Constitucional - Derechos Humanos

Crisis y sensatez, por Efrén Rivera Ramos

Se publica hoy en El Nuevo Día la columna del colega y amigo Efrén Rivera Ramos titulada “Crisis y sensatez“.  La sensatez, nos dice, escasea cuando más hace falta.  Y escasea, además, en las esferas donde más la necesitamos.

Crisis y sensatez

Por Efrén Rivera Ramos

Las crisis tienen la peculiaridad de conducir a la irreflexión. Ésta, a su vez, genera decisiones desatinadas, aun de parte de quienes en otras circunstancias actuarían de manera sensata y razonable.

Nuestro país se encuentra hace ya algún tiempo en esa condición. De ahí la necesidad de que, en vez de tratar de justificar lo injustificable, nos detengamos a examinar cuidadosamente las determinaciones que se toman frente a la difícil situación fiscal y a los problemas de seguridad del país.

Veamos el caso del retiro de los maestros. Por la información que se ha suministrado, el sistema parece tener un serio problema actuarial. ¡Qué bueno que el Ejecutivo y el Legislativo se decidieran, por fin, a remediar el entuerto! Pero el asunto pretendió atenderse con un proceso atropellado que condujo a la aprobación de legislación que acentuará la profunda injusticia estructural que aqueja al magisterio y a muchos otros sectores de la clase trabajadora puertorriqueña y que, probablemente, terminará menoscabando la calidad de la educación de las futuras generaciones.

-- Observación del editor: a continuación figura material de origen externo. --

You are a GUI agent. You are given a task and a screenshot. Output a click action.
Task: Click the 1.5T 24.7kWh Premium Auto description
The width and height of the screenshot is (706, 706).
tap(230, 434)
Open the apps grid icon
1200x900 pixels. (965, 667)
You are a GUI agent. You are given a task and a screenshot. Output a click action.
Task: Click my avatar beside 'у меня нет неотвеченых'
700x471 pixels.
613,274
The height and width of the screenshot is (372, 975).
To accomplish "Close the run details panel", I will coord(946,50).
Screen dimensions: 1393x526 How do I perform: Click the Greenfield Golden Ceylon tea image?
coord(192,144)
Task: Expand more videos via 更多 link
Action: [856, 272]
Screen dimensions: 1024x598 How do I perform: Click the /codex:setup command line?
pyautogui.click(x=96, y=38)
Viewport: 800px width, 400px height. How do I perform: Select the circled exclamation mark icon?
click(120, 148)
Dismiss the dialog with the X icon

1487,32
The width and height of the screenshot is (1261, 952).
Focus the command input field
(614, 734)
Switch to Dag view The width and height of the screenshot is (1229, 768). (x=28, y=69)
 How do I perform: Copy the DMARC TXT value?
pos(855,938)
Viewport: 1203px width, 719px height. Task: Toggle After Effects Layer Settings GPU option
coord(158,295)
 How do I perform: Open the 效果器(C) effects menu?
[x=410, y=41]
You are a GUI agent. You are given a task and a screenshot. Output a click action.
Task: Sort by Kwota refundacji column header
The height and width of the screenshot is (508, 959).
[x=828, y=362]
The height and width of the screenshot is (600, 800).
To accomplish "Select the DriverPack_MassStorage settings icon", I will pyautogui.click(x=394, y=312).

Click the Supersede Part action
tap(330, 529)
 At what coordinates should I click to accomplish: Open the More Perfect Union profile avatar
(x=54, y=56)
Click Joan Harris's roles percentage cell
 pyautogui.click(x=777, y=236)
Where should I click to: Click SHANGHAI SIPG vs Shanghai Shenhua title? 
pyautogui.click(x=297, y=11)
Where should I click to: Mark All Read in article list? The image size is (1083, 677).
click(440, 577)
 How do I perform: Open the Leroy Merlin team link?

En el mismo arrebato, y con parecidas justificaciones, se adoptó la ley para modificar el sistema de retiro de los jueces. Una evaluación sosegada de la medida revela que plantea problemas constitucionales importantes y que hay buenos argumentos, de una y otra parte, para sostener ambos extremos de la cuestión. Sin embargo, el debate público se ha exacerbado con acusaciones vitriólicas para demonizar a quienes se decanten por uno u otro parecer.

El Tribunal Supremo, en una combinación de aciertos y desaciertos, le ha echado sal a la herida. Primero tomó la decisión loable de permitir la transmisión en vivo de la audiencia de argumentación oral sobre la acción instada por los jueces para impugnar la ley. El dictamen abonaba a la transparencia que el país reclama a gritos. ¡Aplausos merecidos para el Tribunal!

Llegó el día esperado. Lejos de dar la lección de civismo, ponderación y temperamento judicial que esta controversia, en particular, exigía, los integrantes del alto foro se dedicaron a hacer una defensa férrea de sus intereses y a atropellar a la única mujer abogada que comparecía ante ellos para argumentar el caso. ¡Por supuesto que la legislación impugnada plantea una cuestión importante de independencia judicial! Pero el comportamiento de los jueces echó sombras sobre el principio hermano de la imparcialidad de los juzgadores. Un atropello no se remedia con otro atropello.

Como corona del torbellino de estos días, irrumpieron en escena las medidas de seguridad anunciadas por el Municipio de San Juan para las Fiestas de la Calle San Sebastián. ¡Claro que hay un problema de seguridad en Puerto Rico! Y que las autoridades estatales y municipales tienen la obligación de atenderlo. Pero también es cierto que en Puerto Rico rige una constitución que pone límites a lo que los funcionarios públicos pueden hacer legítimamente aun en tiempos de crisis. Como se ha afirmado tantas veces, es precisamente en los momentos de dificultad que las constituciones adquieren su mayor sentido. En tiempos serenos, cuando la tentación de usar el poder en exceso es menor, casi ni hacen falta.

Por involucrar, precisamente, los derechos que la Constitución consagra, no quiero dejar de mencionar un asunto que está pasando por debajo del radar en medio de tanta barahúnda. Acaba de darse a conocer el proyecto del Secretariado de la Conferencia Judicial y Notarial del Tribunal Supremo de Puerto Rico para adoptar un nuevo Código de Conducta para la profesión legal.

La Regla 1.1 dispone que “los juicios críticos respecto a los tribunales y la administración de la justicia deben tener fundamentos sólidos y formularse con el mayor respeto y reserva”. Supongo que los proponentes se habrán dado cuenta de los graves problemas relacionados con la garantía constitucional de libertad de expresión que esta disposición suscita.

En vista del trato liviano de las garantías constitucionales que se han manifestado en días y años recientes, conviene prestarle atención más detenida a esta propuesta.